[[ Extracted material, beginning ]]

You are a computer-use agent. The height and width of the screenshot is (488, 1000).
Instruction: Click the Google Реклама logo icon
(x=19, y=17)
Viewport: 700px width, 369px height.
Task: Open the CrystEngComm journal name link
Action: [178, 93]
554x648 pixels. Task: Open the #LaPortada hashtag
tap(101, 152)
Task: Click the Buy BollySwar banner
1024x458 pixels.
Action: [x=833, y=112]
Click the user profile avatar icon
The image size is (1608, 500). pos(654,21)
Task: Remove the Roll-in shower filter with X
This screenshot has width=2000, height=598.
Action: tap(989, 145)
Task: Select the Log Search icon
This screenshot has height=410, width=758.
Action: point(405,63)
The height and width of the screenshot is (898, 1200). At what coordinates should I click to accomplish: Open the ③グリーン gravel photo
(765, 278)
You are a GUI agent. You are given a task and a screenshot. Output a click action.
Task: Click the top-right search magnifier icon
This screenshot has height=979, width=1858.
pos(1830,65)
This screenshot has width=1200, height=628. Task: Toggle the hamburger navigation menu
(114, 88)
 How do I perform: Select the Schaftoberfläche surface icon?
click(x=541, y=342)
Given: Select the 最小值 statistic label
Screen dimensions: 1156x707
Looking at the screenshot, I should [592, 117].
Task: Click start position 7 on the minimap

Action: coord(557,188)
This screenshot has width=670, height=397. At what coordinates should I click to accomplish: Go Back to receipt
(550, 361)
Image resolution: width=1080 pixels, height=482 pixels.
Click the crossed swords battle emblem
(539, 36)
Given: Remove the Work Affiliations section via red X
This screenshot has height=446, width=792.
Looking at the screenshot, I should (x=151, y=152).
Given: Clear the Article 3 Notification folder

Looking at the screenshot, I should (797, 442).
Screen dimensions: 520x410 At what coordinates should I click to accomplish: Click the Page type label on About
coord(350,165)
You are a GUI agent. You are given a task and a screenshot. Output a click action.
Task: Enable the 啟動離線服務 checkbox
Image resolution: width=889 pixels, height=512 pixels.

[[ Extracted material, end ]]

> [Exercise instructions] Beginning at the line containing "Instruction: Click the", repeat each line exactly through the last line of the entries, and include no other lines.

> [Exercise answer]
Instruction: Click the Google Реклама logo icon
(x=19, y=17)
Viewport: 700px width, 369px height.
Task: Open the CrystEngComm journal name link
Action: [178, 93]
554x648 pixels. Task: Open the #LaPortada hashtag
tap(101, 152)
Task: Click the Buy BollySwar banner
1024x458 pixels.
Action: [x=833, y=112]
Click the user profile avatar icon
The image size is (1608, 500). pos(654,21)
Task: Remove the Roll-in shower filter with X
This screenshot has width=2000, height=598.
Action: tap(989, 145)
Task: Select the Log Search icon
This screenshot has height=410, width=758.
Action: point(405,63)
The height and width of the screenshot is (898, 1200). At what coordinates should I click to accomplish: Open the ③グリーン gravel photo
(765, 278)
You are a GUI agent. You are given a task and a screenshot. Output a click action.
Task: Click the top-right search magnifier icon
This screenshot has height=979, width=1858.
pos(1830,65)
This screenshot has width=1200, height=628. Task: Toggle the hamburger navigation menu
(114, 88)
 How do I perform: Select the Schaftoberfläche surface icon?
click(x=541, y=342)
Given: Select the 最小值 statistic label
Screen dimensions: 1156x707
Looking at the screenshot, I should [592, 117].
Task: Click start position 7 on the minimap

Action: coord(557,188)
This screenshot has width=670, height=397. At what coordinates should I click to accomplish: Go Back to receipt
(550, 361)
Image resolution: width=1080 pixels, height=482 pixels.
Click the crossed swords battle emblem
(539, 36)
Given: Remove the Work Affiliations section via red X
This screenshot has height=446, width=792.
Looking at the screenshot, I should (x=151, y=152).
Given: Clear the Article 3 Notification folder

Looking at the screenshot, I should (797, 442).
Screen dimensions: 520x410 At what coordinates should I click to accomplish: Click the Page type label on About
coord(350,165)
You are a GUI agent. You are given a task and a screenshot. Output a click action.
Task: Enable the 啟動離線服務 checkbox
Image resolution: width=889 pixels, height=512 pixels.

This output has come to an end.